Please arrange the records from the start through the line with "pyautogui.click(x=822, y=81)" as a Markdown table with the columns Row and Line, one numbered row per line. Skip blank lines and leave the pictures out.

------ DATA

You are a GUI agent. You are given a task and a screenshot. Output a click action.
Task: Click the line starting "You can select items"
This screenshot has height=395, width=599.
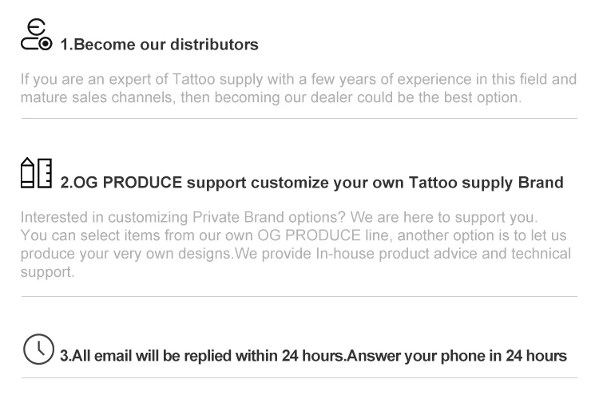pyautogui.click(x=293, y=235)
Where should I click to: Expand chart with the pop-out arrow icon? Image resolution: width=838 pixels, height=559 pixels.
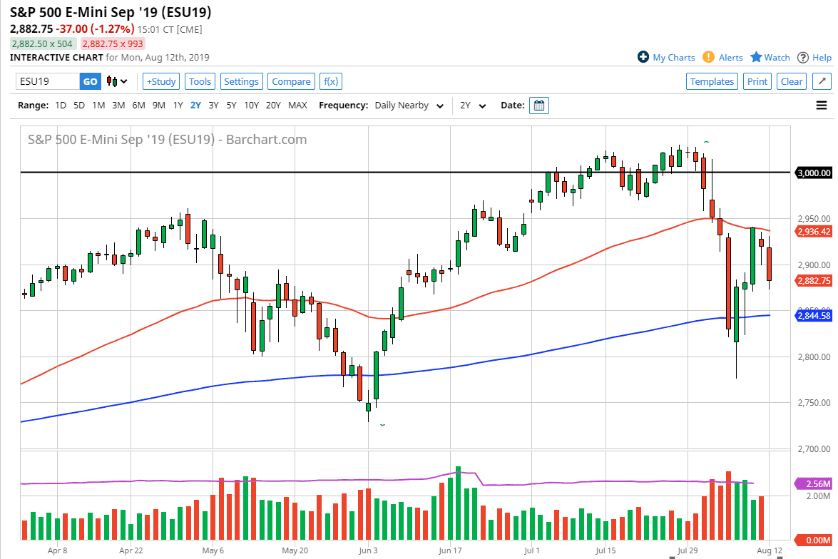pyautogui.click(x=822, y=81)
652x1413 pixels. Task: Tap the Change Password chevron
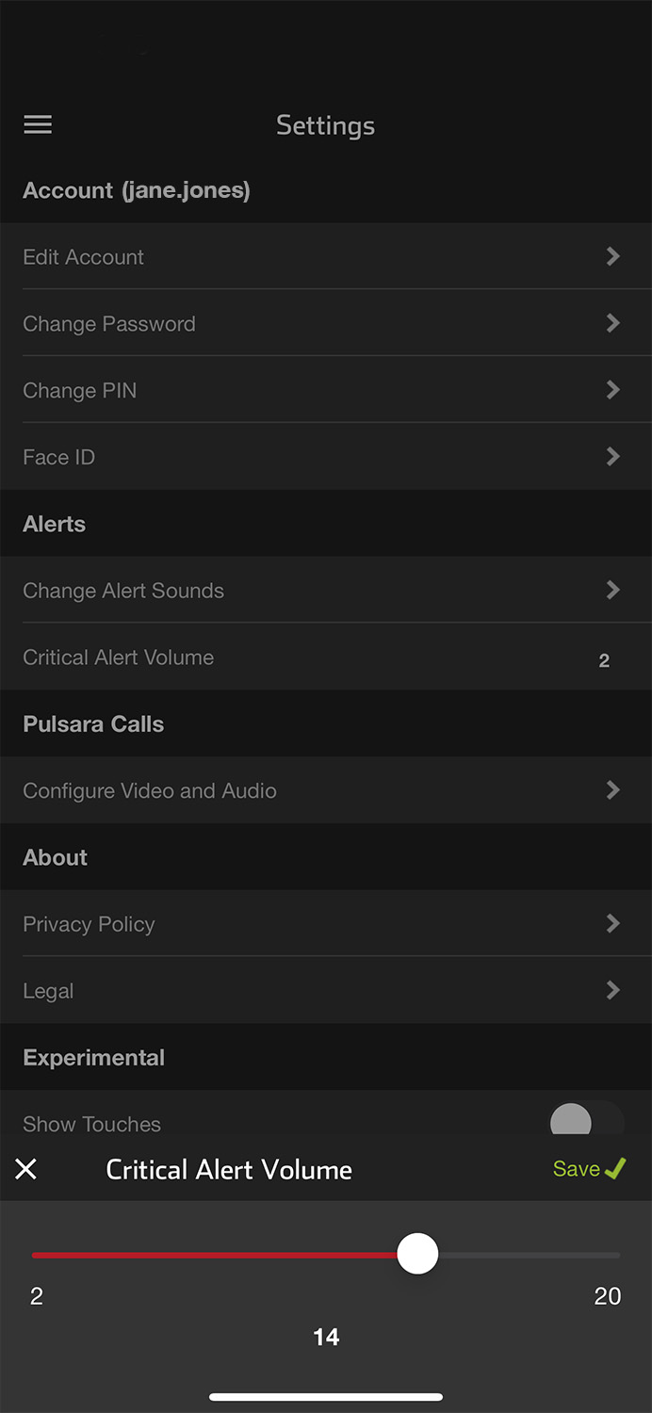[612, 323]
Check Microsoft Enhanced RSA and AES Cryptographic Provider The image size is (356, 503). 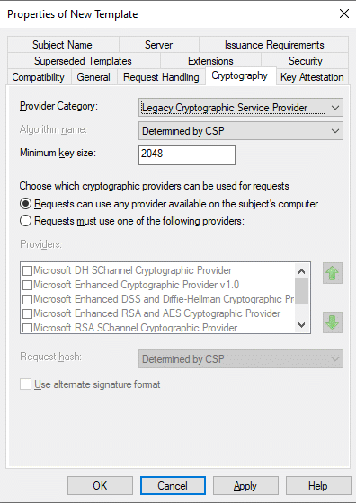[x=27, y=313]
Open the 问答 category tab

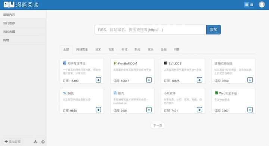click(x=176, y=49)
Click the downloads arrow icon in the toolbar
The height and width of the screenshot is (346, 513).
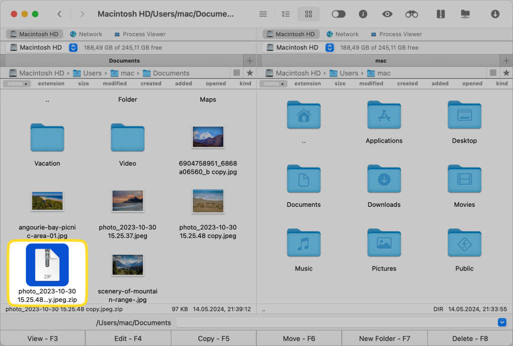(x=495, y=14)
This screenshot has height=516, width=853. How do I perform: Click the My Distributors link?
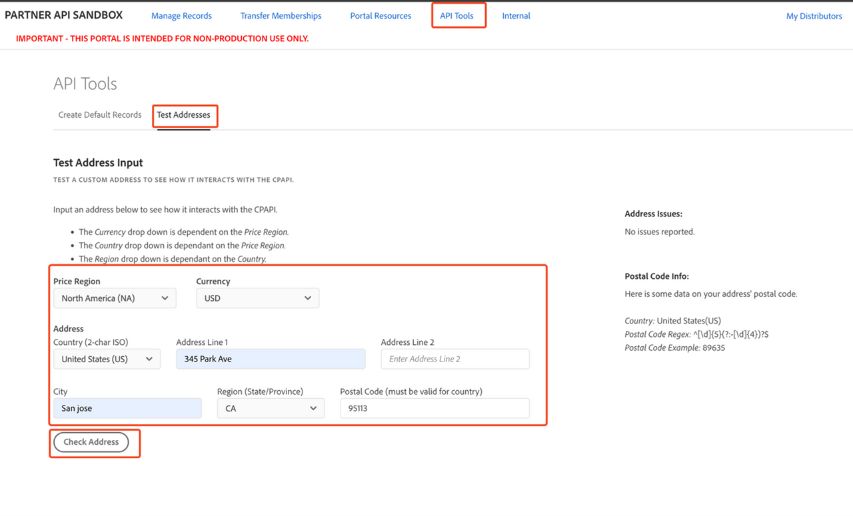pyautogui.click(x=814, y=16)
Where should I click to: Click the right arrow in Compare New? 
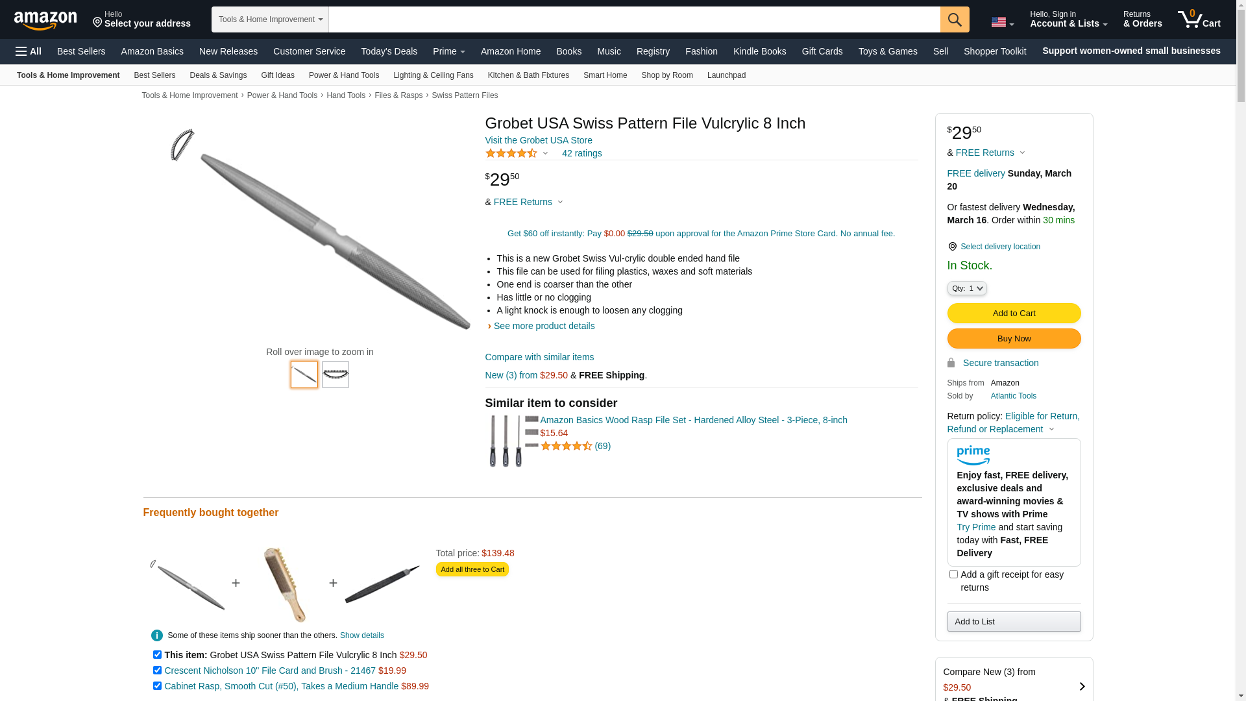pyautogui.click(x=1082, y=687)
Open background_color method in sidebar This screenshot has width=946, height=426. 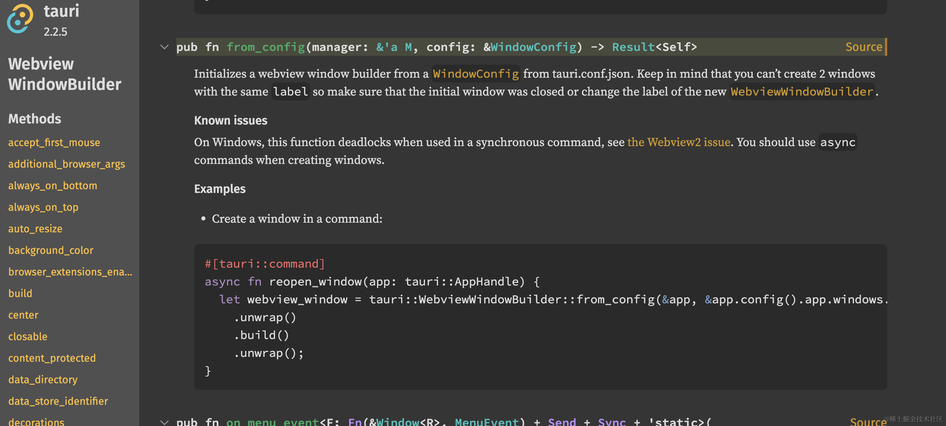[51, 251]
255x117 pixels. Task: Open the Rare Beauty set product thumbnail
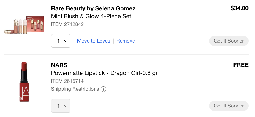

------------

## RESULT FOR THIS TASK:
| Row | Line |
|---|---|
| 1 | You are a GUI agent. You are given a task and a screenshot. Output a click action. |
| 2 | Task: Click the line starting "You can select items" |
| 3 | This screenshot has height=395, width=599. |
| 4 | pyautogui.click(x=293, y=235) |
| 5 | Where should I click to: Expand chart with the pop-out arrow icon? Image resolution: width=838 pixels, height=559 pixels. |
| 6 | pyautogui.click(x=822, y=81) |